In the listing, find every line that has the string "computer" and copy it.

Input material: Begin

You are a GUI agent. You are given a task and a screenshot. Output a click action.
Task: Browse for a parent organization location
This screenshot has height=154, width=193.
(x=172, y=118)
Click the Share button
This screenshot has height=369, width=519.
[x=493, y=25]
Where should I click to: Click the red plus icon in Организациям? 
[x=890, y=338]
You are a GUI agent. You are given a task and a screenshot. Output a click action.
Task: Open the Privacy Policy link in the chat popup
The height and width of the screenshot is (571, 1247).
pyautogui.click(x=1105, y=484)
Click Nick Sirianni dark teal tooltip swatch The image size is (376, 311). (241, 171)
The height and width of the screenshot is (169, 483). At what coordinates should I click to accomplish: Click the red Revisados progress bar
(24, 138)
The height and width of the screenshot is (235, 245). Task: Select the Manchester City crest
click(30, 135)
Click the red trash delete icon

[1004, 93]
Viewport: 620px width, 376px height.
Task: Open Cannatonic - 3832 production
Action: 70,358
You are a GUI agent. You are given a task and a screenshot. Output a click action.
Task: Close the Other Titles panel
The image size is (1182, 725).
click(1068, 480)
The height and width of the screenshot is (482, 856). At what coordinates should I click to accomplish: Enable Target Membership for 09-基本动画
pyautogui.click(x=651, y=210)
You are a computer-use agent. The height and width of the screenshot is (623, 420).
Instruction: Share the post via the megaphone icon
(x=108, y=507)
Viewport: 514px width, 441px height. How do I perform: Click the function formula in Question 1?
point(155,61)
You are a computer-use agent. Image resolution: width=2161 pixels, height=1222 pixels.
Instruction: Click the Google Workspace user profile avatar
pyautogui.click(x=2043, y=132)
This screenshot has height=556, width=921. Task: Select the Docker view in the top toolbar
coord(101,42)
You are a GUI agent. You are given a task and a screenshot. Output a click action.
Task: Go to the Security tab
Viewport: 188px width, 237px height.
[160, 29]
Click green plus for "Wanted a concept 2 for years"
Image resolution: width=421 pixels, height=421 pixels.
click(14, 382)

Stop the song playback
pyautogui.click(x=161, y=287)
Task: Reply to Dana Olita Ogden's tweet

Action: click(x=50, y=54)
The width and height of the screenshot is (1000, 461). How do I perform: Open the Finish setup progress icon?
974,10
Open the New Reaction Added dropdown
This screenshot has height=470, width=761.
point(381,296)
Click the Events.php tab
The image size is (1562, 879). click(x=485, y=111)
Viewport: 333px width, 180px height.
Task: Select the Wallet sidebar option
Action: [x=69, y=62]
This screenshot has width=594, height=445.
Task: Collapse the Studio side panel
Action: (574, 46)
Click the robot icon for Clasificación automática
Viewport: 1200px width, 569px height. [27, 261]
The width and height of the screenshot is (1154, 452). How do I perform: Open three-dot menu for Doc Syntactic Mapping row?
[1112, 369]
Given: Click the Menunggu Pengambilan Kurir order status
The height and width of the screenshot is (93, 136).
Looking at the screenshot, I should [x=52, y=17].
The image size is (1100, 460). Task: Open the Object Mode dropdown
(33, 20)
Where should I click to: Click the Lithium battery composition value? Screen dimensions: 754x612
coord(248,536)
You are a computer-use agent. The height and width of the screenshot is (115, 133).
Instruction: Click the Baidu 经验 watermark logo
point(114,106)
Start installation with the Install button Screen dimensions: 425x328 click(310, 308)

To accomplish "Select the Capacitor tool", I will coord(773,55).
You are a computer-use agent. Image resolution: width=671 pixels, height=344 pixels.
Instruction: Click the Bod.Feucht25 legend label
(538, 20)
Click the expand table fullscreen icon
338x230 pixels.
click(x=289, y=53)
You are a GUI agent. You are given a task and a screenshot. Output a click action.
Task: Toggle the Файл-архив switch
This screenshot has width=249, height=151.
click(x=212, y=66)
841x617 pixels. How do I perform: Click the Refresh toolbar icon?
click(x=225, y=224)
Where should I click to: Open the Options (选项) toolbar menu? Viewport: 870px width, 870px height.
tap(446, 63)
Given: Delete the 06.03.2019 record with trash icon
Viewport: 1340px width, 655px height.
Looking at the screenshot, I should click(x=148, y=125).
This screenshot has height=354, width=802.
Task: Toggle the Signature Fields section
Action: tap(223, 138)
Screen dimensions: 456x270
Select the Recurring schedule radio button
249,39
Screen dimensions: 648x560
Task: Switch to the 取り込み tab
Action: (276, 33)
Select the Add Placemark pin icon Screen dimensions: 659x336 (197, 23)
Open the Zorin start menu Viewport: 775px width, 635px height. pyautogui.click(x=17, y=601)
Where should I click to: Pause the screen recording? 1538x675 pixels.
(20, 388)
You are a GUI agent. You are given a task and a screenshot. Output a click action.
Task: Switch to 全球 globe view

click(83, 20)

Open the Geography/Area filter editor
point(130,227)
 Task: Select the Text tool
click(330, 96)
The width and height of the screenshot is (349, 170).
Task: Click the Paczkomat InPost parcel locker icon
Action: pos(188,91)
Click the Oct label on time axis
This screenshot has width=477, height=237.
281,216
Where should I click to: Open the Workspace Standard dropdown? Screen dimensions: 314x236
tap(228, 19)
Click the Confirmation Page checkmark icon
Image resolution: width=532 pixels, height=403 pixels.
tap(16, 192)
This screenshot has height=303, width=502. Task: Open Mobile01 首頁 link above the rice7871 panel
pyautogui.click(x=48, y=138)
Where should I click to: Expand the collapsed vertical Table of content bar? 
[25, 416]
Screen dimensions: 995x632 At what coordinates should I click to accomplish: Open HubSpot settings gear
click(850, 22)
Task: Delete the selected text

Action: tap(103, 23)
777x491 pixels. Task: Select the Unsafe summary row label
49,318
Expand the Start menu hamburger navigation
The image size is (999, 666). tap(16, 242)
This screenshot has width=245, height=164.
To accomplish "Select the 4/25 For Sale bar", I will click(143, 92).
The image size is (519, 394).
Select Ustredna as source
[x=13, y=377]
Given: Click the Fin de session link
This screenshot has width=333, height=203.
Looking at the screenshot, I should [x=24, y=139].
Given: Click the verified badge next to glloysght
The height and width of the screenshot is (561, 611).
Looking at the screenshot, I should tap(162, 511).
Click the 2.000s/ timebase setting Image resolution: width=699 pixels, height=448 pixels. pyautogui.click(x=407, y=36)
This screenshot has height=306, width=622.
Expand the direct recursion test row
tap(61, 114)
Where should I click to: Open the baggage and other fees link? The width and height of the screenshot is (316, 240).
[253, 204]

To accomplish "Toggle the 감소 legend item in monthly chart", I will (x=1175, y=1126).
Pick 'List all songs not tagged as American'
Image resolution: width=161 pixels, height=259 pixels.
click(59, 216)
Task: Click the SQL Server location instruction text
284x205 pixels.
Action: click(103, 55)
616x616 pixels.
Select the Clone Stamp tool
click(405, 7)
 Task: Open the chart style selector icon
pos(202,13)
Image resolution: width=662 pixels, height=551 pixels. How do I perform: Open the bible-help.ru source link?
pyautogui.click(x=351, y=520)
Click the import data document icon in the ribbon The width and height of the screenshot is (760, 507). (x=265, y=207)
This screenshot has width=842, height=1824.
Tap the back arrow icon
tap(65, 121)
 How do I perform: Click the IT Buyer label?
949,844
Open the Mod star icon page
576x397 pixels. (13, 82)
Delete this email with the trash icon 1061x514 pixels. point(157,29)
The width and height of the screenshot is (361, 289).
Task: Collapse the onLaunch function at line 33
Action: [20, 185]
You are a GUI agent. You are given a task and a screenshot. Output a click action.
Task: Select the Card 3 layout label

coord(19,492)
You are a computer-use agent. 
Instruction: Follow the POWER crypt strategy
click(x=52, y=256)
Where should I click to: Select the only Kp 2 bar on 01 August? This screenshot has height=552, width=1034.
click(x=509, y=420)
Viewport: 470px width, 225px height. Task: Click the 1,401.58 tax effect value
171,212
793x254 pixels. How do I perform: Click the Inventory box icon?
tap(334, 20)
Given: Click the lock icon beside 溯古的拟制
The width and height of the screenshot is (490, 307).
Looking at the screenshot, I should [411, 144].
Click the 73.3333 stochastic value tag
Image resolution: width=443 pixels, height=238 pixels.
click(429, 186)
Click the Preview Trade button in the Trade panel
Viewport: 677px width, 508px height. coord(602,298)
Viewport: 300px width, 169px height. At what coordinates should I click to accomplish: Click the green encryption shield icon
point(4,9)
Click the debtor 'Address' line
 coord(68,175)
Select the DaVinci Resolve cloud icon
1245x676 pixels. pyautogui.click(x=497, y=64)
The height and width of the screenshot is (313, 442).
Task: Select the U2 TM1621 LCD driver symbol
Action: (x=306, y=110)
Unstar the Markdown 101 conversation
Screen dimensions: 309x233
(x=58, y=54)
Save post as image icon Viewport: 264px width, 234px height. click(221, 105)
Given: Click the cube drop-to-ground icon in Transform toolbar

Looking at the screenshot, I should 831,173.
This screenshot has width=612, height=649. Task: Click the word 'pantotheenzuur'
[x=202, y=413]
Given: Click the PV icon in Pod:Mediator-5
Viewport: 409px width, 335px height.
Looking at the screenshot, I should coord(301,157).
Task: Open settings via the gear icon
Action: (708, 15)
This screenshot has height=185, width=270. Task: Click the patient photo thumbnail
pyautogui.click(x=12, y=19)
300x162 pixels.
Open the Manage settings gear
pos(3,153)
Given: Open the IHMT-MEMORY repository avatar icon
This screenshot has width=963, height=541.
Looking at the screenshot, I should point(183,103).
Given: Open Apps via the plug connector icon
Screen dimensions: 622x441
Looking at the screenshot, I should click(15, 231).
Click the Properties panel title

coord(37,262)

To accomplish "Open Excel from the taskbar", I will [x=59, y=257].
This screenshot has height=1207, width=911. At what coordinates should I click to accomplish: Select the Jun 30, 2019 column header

Input material: End

▶ **Solution to the exercise**:
You are a computer-use agent. The height and width of the screenshot is (623, 420).
You are a computer-use agent. Image resolution: width=2161 pixels, height=1222 pixels.
You are a computer-use agent. The height and width of the screenshot is (115, 133).
You are a computer-use agent. Image resolution: width=671 pixels, height=344 pixels.
You are a computer-use agent. 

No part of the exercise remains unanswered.